*** Records shown Section Begins ***

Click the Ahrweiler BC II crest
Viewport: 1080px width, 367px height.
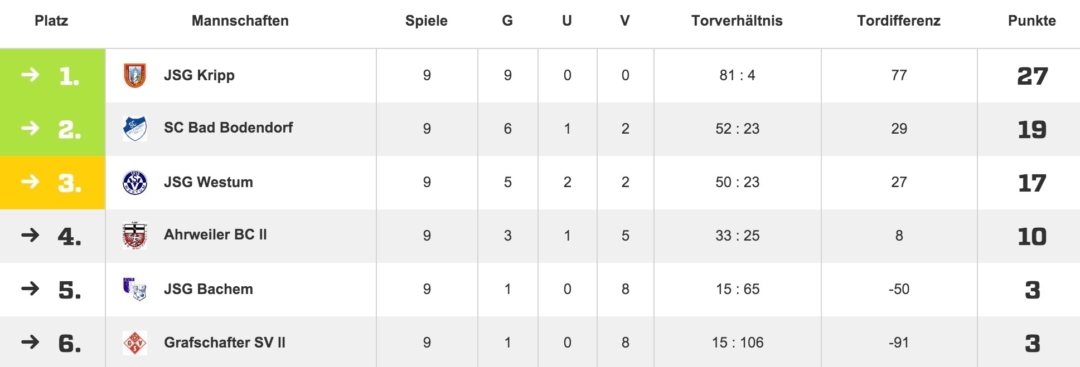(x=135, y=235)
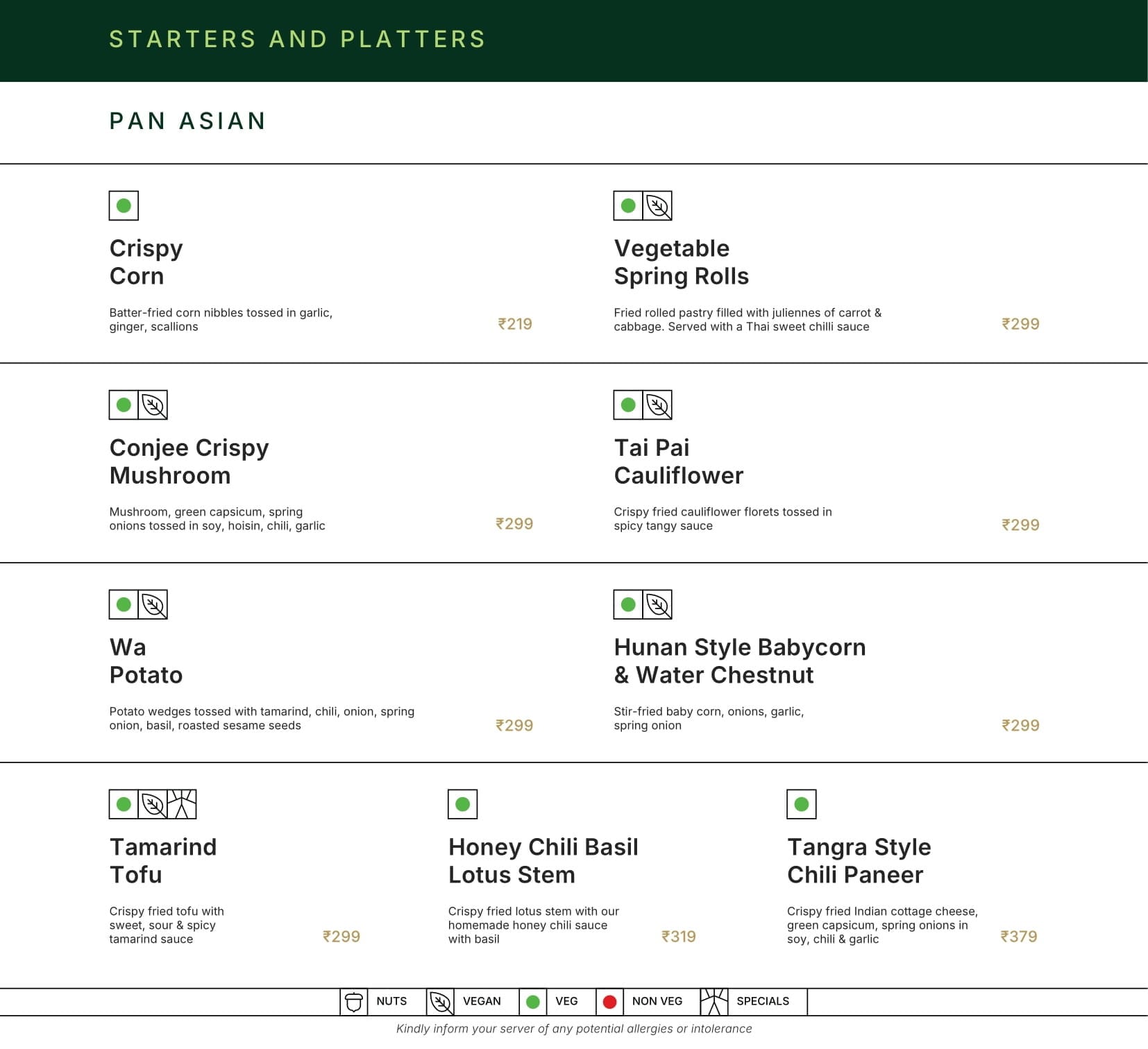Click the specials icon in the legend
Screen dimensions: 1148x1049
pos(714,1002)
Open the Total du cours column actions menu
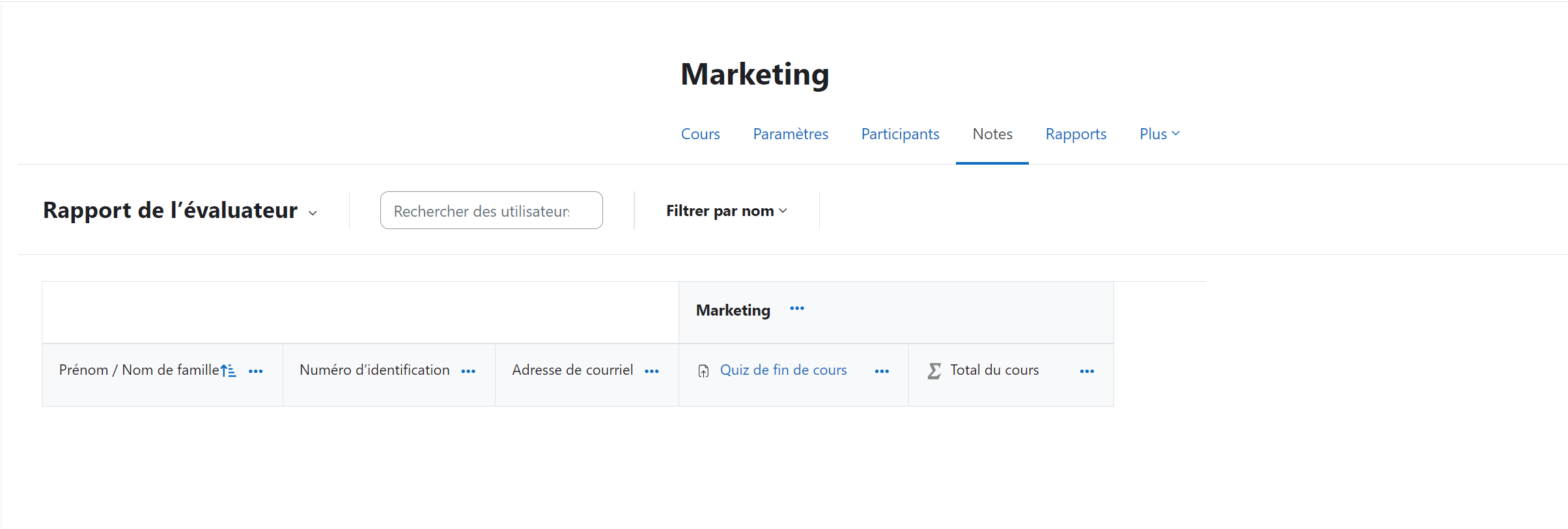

*** Records shown Section Ends ***

Exclude the images and output the lines above exactly.

→ Result of the task
Click the Ahrweiler BC II crest
Viewport: 1080px width, 367px height.
(x=135, y=235)
Click the specials icon in the legend
Screen dimensions: 1148x1049
pos(714,1002)
Open the Total du cours column actions menu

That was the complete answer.